[Start of Attachment]

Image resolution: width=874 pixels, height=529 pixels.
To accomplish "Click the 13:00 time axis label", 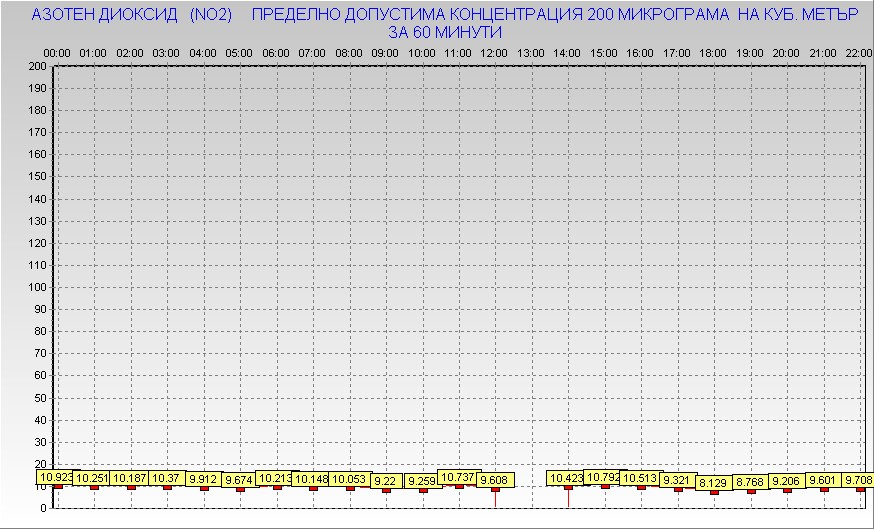I will click(531, 52).
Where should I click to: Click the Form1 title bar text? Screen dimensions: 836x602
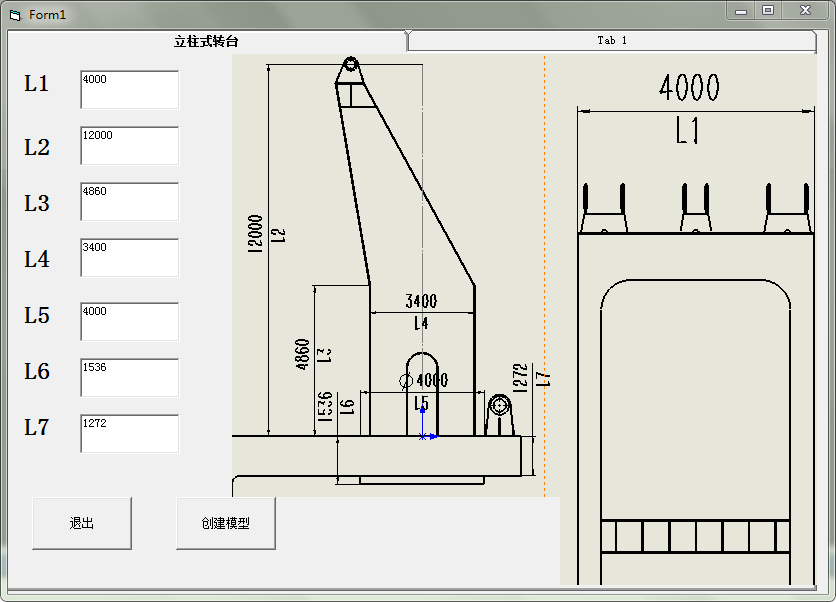(x=47, y=15)
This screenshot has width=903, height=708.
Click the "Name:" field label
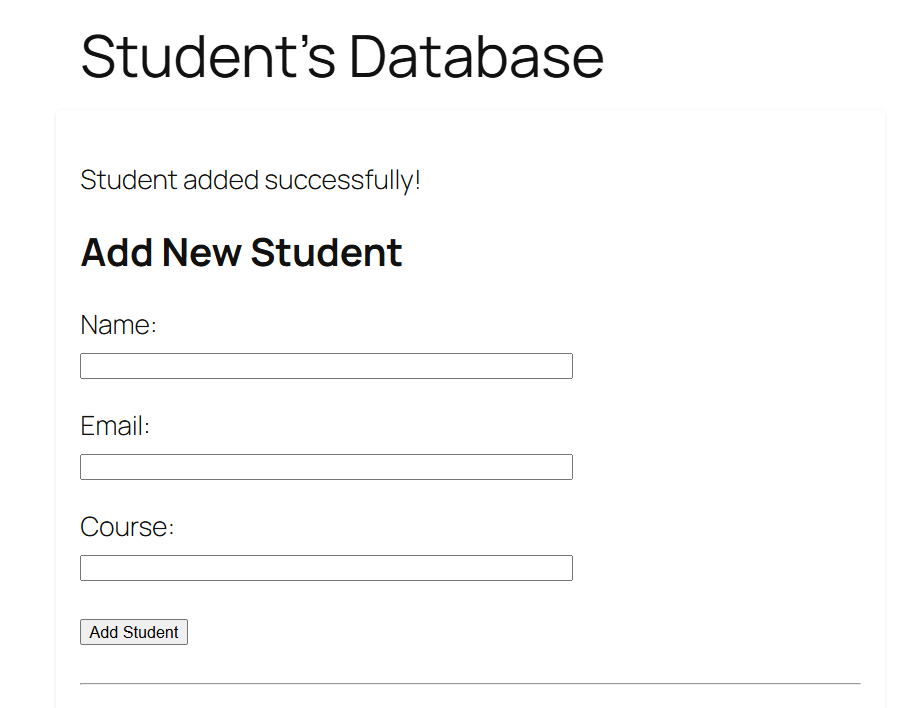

[End of Attachment]

## Requirement
Please write out the lines above, beginning at the line with "Where should I" and ending at the last line of the records, exactly as they appear and without pictures.

## Task result
Where should I click to: Click the Form1 title bar text? Screen dimensions: 836x602
(x=47, y=15)
This screenshot has width=903, height=708.
Click the "Name:" field label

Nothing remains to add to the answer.